Reblogged to Pieria on 11/12/14.
For myself, I keep returning to the capture of the media.
My parents visited recently and so I ended up seeing Chuka Umunna on the Andrew Marr show.
Marr’s line was “so what would you cut”? Now Labour have in part brought that upon themselves by committing to austerity-lite. Yet at the same time, any attempt to talk about the stagnation of wages or productivity by Umunna was met with “but what would you cut”?
(I normally avoid political TV as it makes me angry for these very reasons.)
It’s notable how soft-pedalled the critique of Osborne’s obvious nonsense you get from people like Evan Davis or
Stephanie Flanders. This, it seems to me, is a serious part of how we got to such an ignorant debate. People who should know better are either too cowardly or corrupt to highlight Osborne’s inconsistencies.

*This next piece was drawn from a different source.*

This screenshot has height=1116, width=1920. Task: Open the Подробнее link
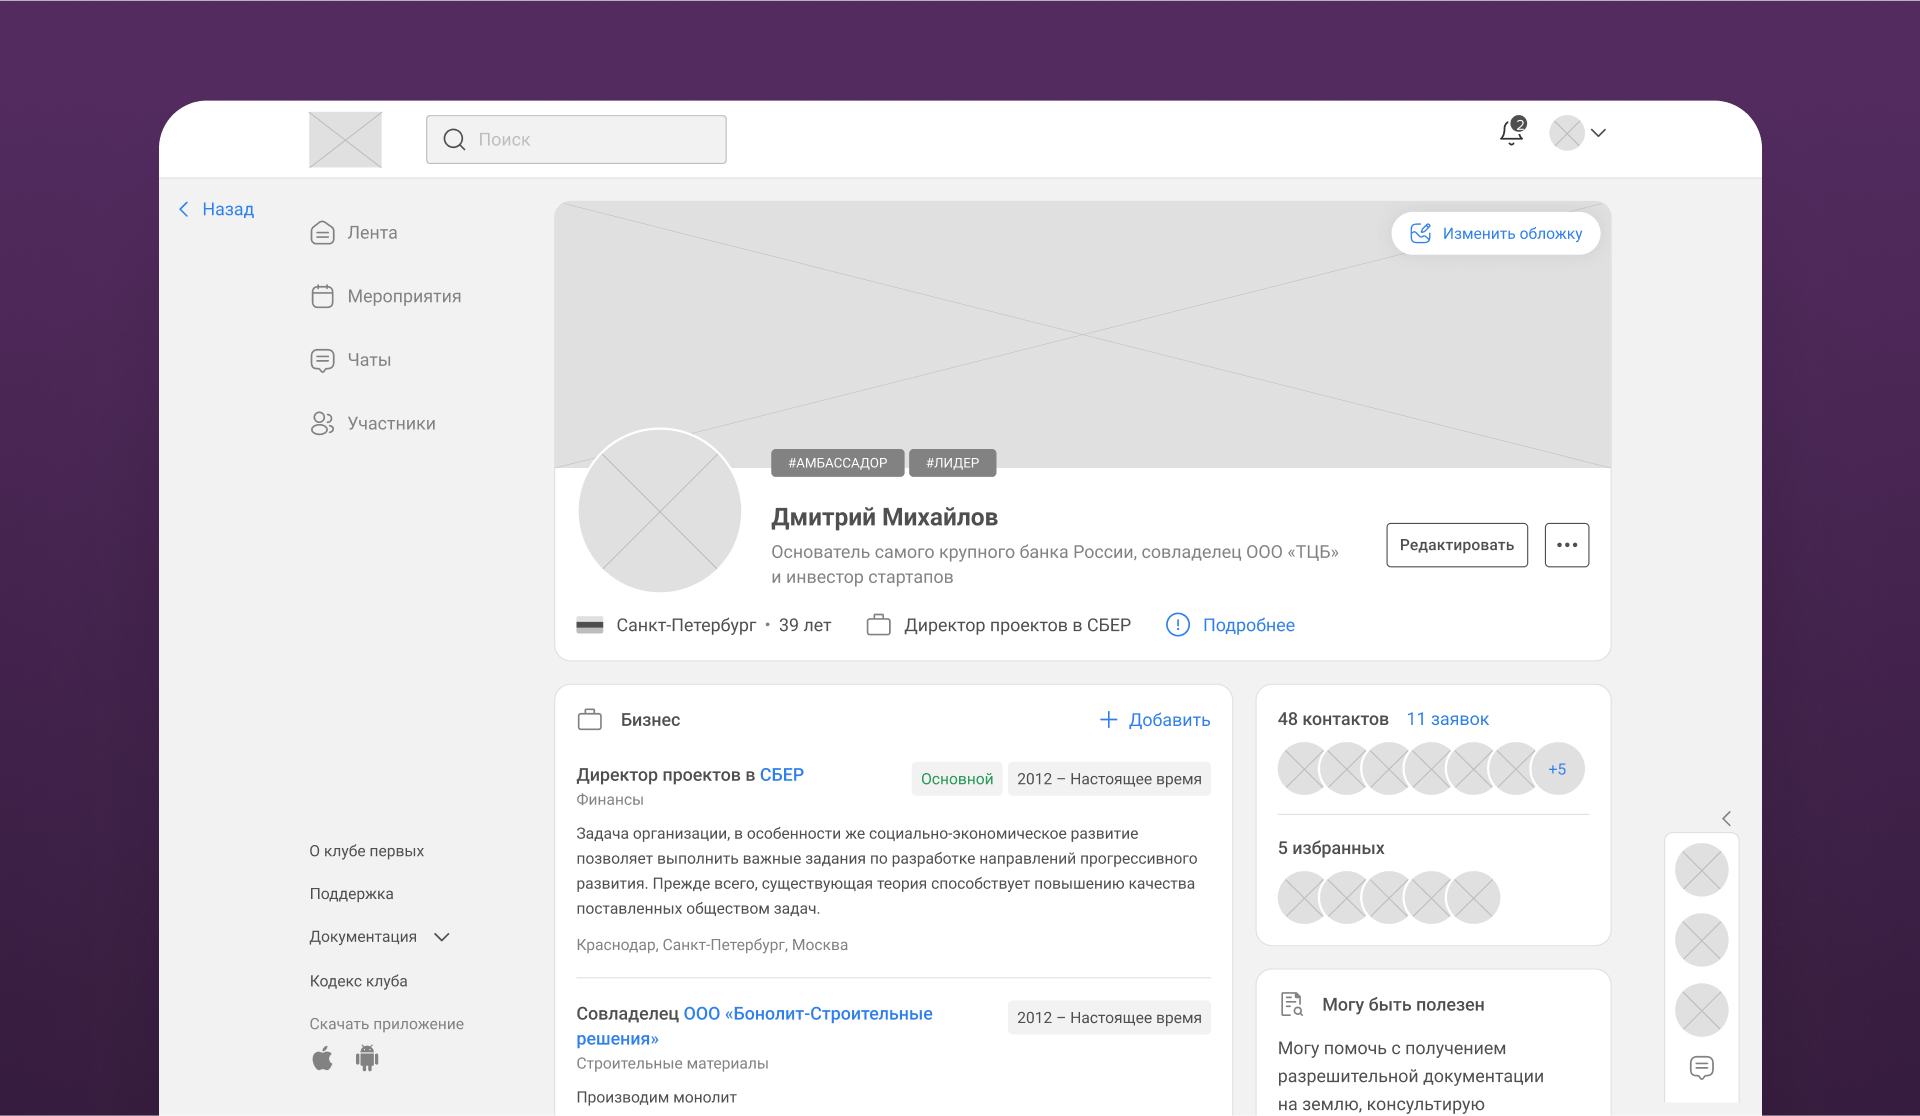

Thanks for your comment. I agree that the quality of the media scrutiny of this agenda has been feeble. Sometimes it reminds me of that Enfield and Whitehouse sketch on political interviewing in the 1940s – where the interviewer just asks the Minister to share with the public his wonderful ideas. He doesn’t have the temerity to ask his betters any difficult questions.
It seems to me that it’s a persistent theme. How did the LibDem leadership come to believe they could painlessly vote for Chris Grayling’s Criminal Justice and Courts Bill? One has to think it is because they never expect to be asked to account for their decisions.